Instituto Português do Desporto e Juventude sem registo do grupo de apoio à equipa nacional, que causou polémica na Luz

A seleção nacional não tem e dificilmente terá uma claque oficial. Isto porque a Federação Portuguesa rejeitou essa ideia quando lhe foi apresentada, segundo soube o DN junto do organismo. Além disso, segundo fonte oficial do Instituto Português do Desporto e Juventude, responsável por registo e legalização de claques, até segunda-feira, não tinha dado entrada "qualquer pedido de legalização de um grupo organizado de adeptos, com o nome Ultras Portugal ou outro".

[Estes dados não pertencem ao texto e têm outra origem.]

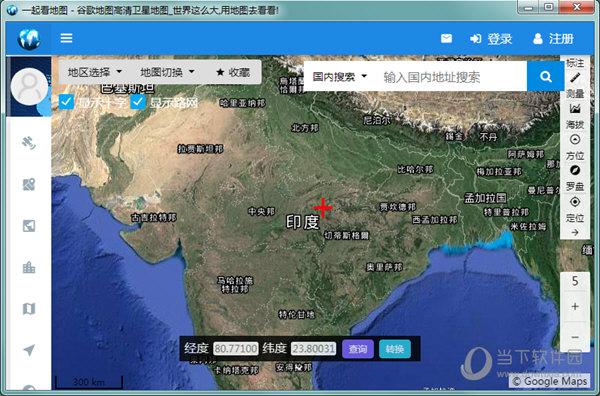Click the purple 查询 query button
This screenshot has height=396, width=600.
click(358, 349)
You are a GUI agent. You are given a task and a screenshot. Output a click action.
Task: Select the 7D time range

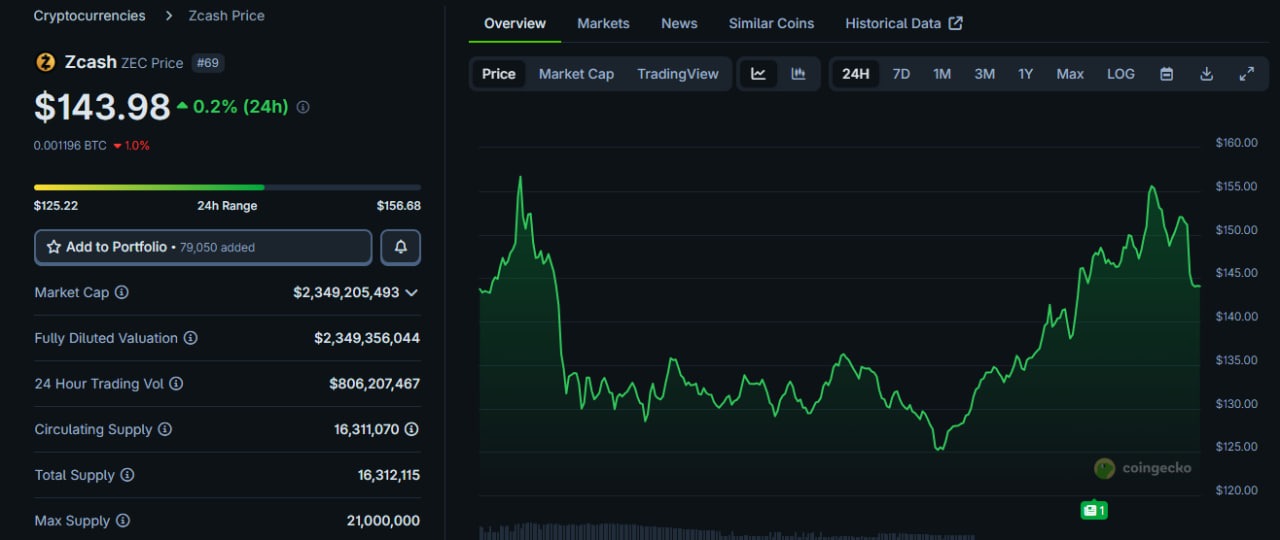coord(901,74)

Fernando Madureira, líder dos Super Dragões, claque do FC Porto, e um dos elementos do grupo de apoio à seleção nacional, que causou polémica na Luz, antes do Portugal-Hungria, revelou ontem que "está a trabalhar-se" no sentido de legalizar a claque. "Já foram apresentadas propostas à Federação e estamos a seguir os trâmites legais para a legalização das claques, como o fizeram os Super Dragões e a Juve Leo, ao contrário do Benfica, cujas claques não são legalizadas e o Benfica não as quer legalizar ou não consegue", atirou, depois de desvalorizar os insultos ao Benfica por parte de elementos do grupo de apoio à seleção e de desresponsabilizar a federação das atividades desse grupo.

Ora, para legalizar a claque, os adeptos terão de criar uma associação primeiro. Ou seja, as claques estão identificadas na Lei Antiviolência como grupos organizados de adeptos (GOA), que pertencem a uma associação desportiva. Por isso, para existir a claque Ultras Portugal - nome revelado por Fernando Madureira na TSF -, primeiro há que reunir elementos e registar a associação. E só depois pedir a legalização junto do IPDJ.

Luz de portas abertas, mas...

Quem não gostou de ouvir os insultos dessa claque ao Benfica, na Luz, foi o clube encarnado, que terá ponderado fechar as portas aos jogos da seleção, segundo o jornal A Bola. No entanto, o diretor de comunicação do clube, Luís Bernardo, garantiu ontem que "o Benfica estará sempre de portas abertas para a seleção".

O clube "exige que a FPF se demarque, de uma forma clara, desta espécie de claque da seleção, que vai para o estádio insultar outros clubes". Algo que até ao fecho desta edição não tinha acontecido, com a federação a remeter-se ao silêncio e a reafirmar a ideia de não ter claque oficial. Já Fernando Santos não acredita que a seleção deixe de jogar na Luz. "Há cenários difíceis de equacionar", disse o técnico, na antevisão do jogo particular com a Suécia.